Entendu longuement, hier, par le Collège des juges d’instruction du Pool judiciaire financier (PJF), Pape Malick Ndour a opté pour une stratégie de contre-offensive judiciaire. Selon L’Observateur, l’ancien coordonnateur du Programme des domaines agricoles communautaires (Prodac) a versé au dossier une série de justificatifs et d’éléments de preuve destinés, selon sa défense, à déconstruire méthodiquement les accusations portées contre lui. Cette audition au fond, qualifiée de décisive par ses conseils, ouvre désormais la voie au dépôt imminent d’une demande de liberté provisoire.
Inculpé depuis le 7 novembre 2025 pour association de malfaiteurs, complicité de détournement de deniers publics portant sur plus de 2,7 milliards de francs CFA et blanchiment de capitaux, l’ex-ministre de la Jeunesse a été interrogé pendant près de quatre heures, de 10 heures à presque 14 heures. Une audition marathon au cours de laquelle, d’après ses avocats, il a répondu point par point aux questions du Collège des juges d’instruction du PJF.
Cité par L’Observateur, Me Oumar Youm, membre du pool d’avocats de Pape Malick Ndour, affirme que son client s’est expliqué « avec précision, objectivité, pertinence et clarté ». L’un des points centraux des échanges a porté sur une lettre que l’accusation assimile à une instruction de mainlevée d’une garantie de cautionnement. Une interprétation que la défense conteste vigoureusement. Pour Me Youm, il ne s’agissait nullement d’un ordre, mais d’« une simple demande d’explication et de clarification », inscrite dans une démarche de transparence administrative.
Toujours selon le quotidien, Pape Malick Ndour a également produit des pièces justificatives relatives aux acquisitions de matériels et aux paiements effectués dans le cadre du Prodac. La défense soutient que l’ensemble des opérations a été conduit dans le strict respect des règles en vigueur. Elle insiste par ailleurs sur le fait qu’aucune des parties impliquées dans le projet — ni Green 2000, l’entreprise israélienne chargée des travaux, ni Locafrique, la structure en charge des paiements — n’a, à ce jour, formulé de plainte pour malversation ou irrégularité financière.
S’agissant du montant au cœur du dossier, estimé à 2,7 milliards de francs CFA, Me Oumar Youm est catégorique : « Le paiement n’a pas été effectué par Pape Malick Ndour, mais par Locafrique, un organisme privé mandaté par l’État du Sénégal ». Selon l’avocat, le rôle de son client s’est limité à la transmission de documents commerciaux attestant de la régularité des prestations fournies par Green 2000, des éléments qui auraient été intégralement mis à la disposition de la Justice.
Interrogé par le président du Collège des juges d’instruction, Idrissa Diarra, ainsi que par un substitut du parquet financier, sur un paiement de 40 millions de francs CFA, l’ancien ministre a nié avoir donné le moindre ordre de paiement.
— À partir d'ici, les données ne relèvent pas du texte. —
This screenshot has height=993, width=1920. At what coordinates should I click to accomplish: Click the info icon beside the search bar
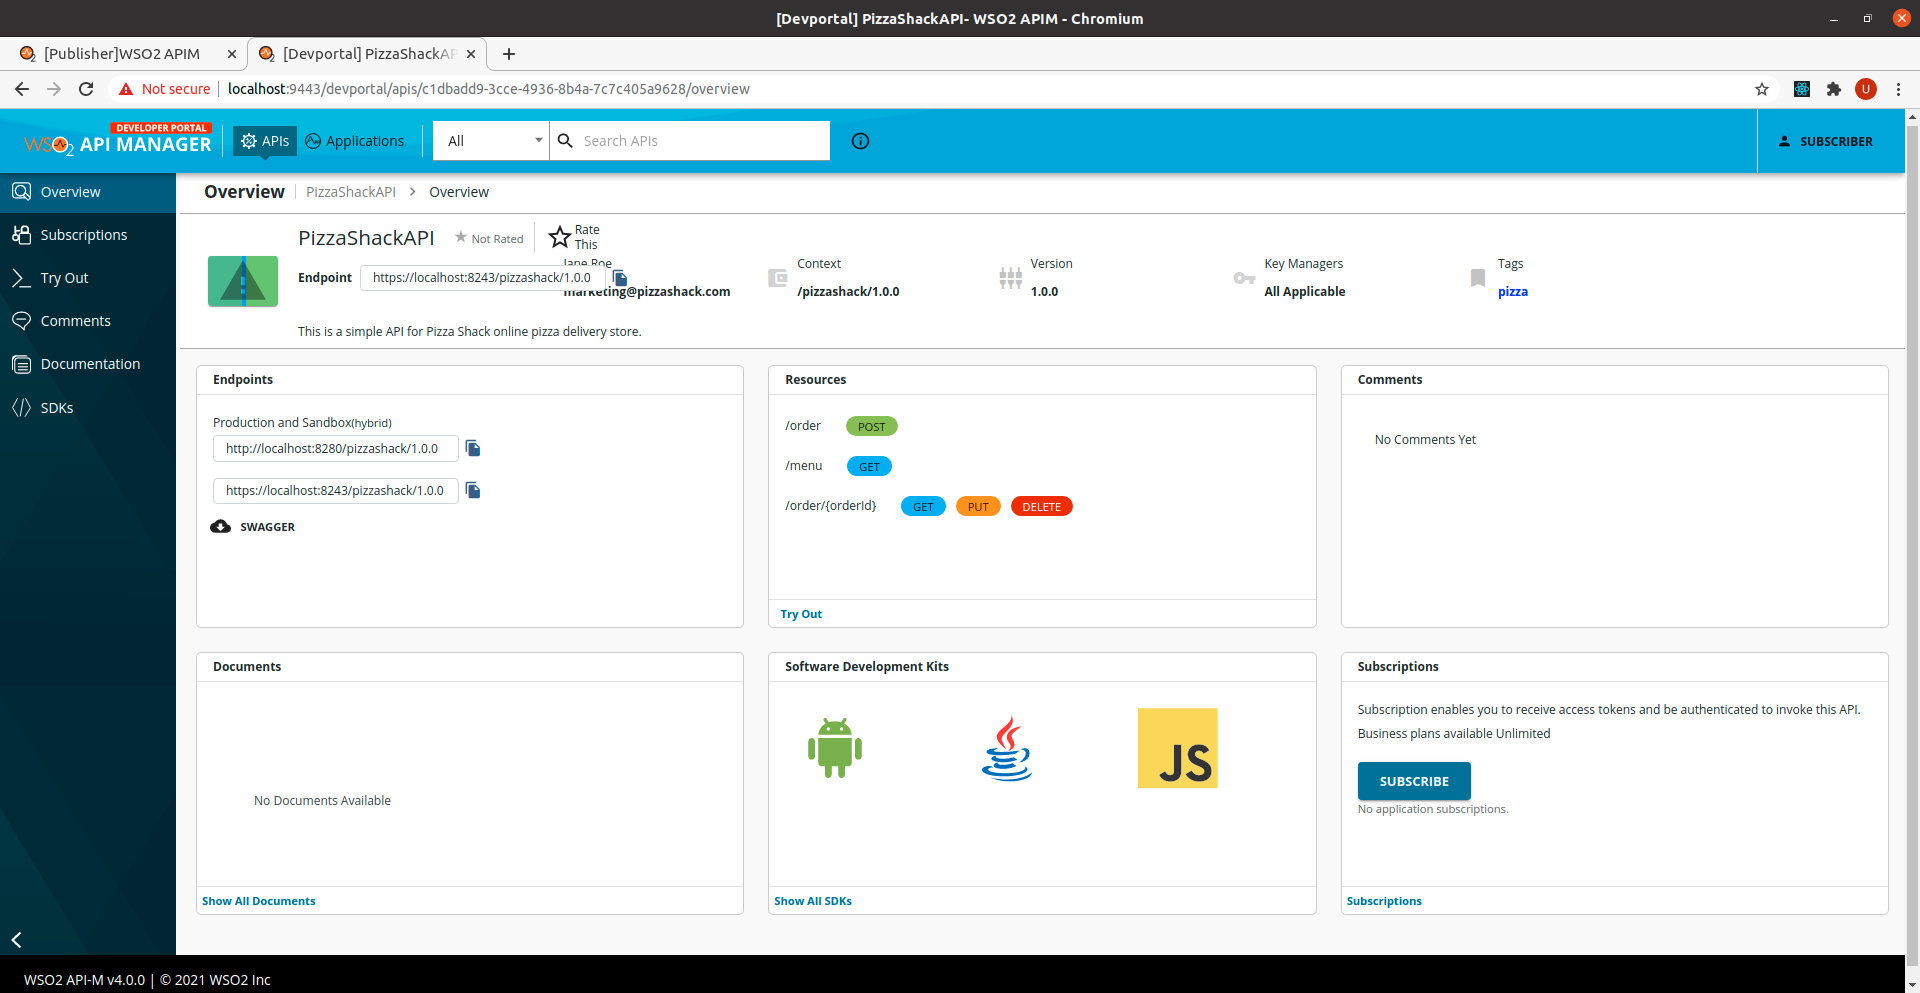click(860, 141)
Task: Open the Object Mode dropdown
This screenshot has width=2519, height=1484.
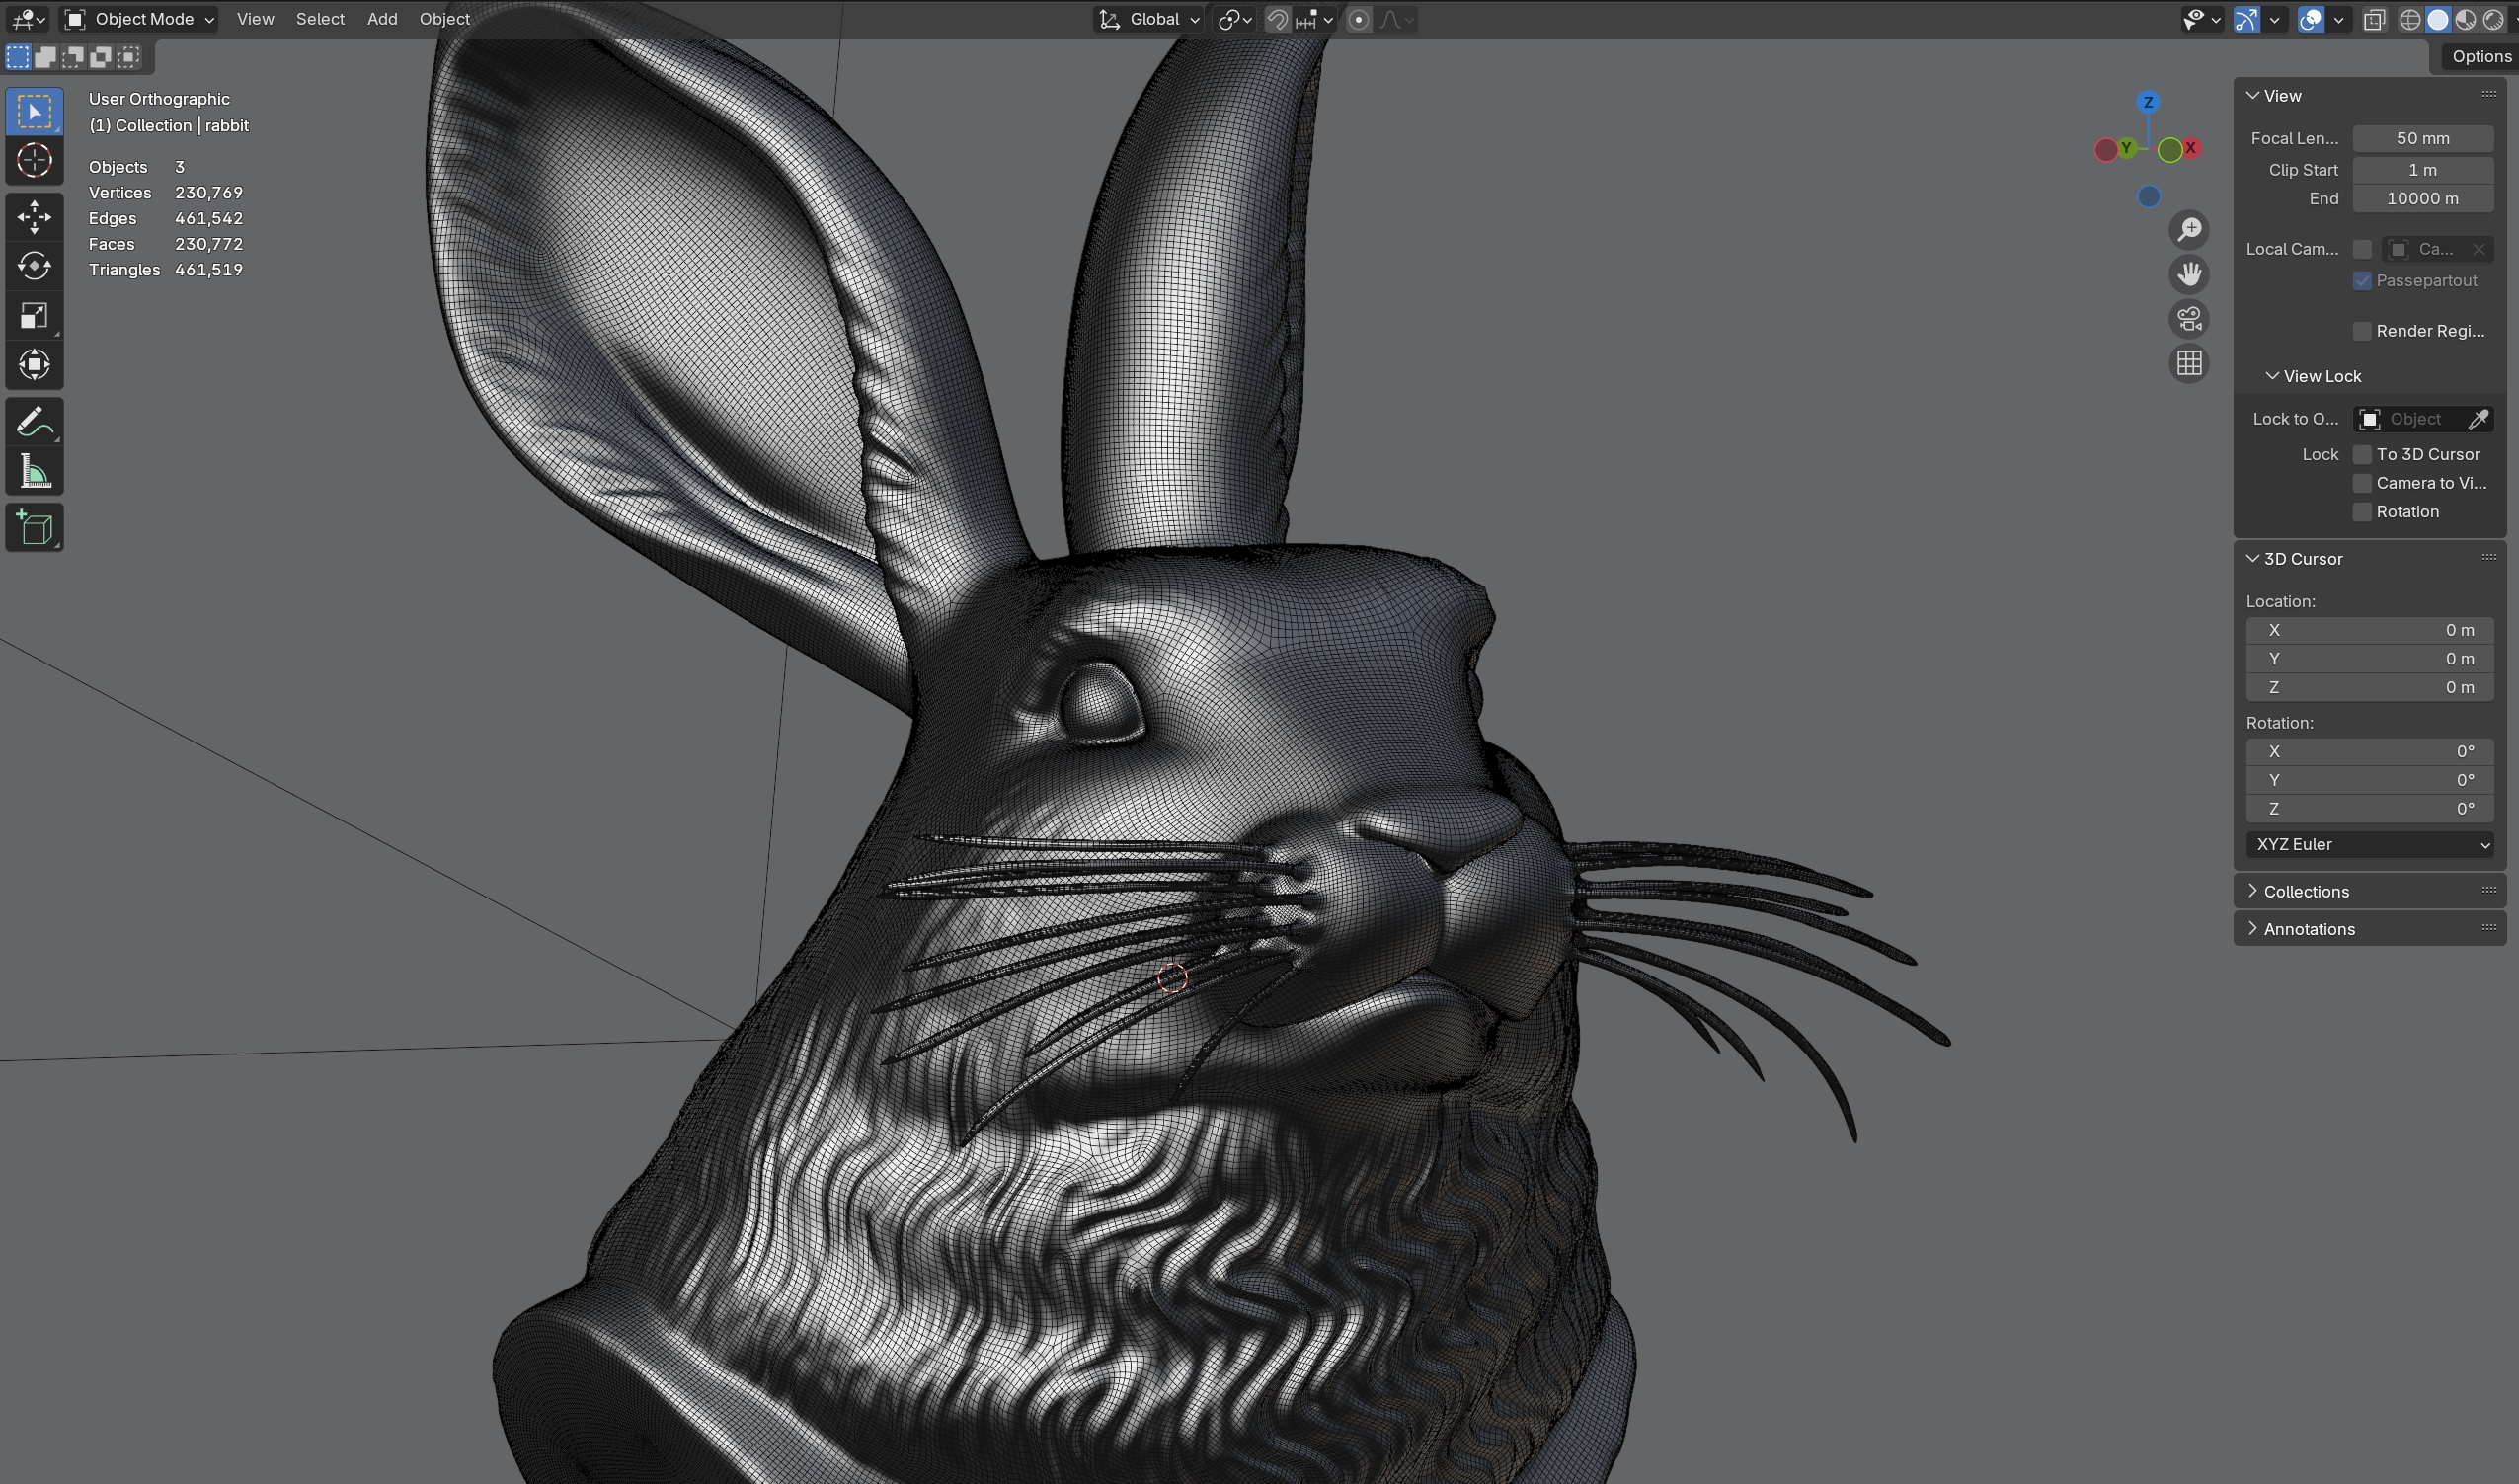Action: point(139,19)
Il affirme avoir simplement sollicité des documents relatifs à une opération antérieure à sa prise de fonction à la tête du Prodac. Concernant les 2,7 milliards de francs CFA, il a soutenu que toutes les pièces justificatives ont été produites, allant jusqu’à recommander aux magistrats de vérifier la traçabilité du matériel auprès du Port autonome de Dakar et des services des Douanes, rappelant que le Prodac bénéficiait d’une exonération douanière.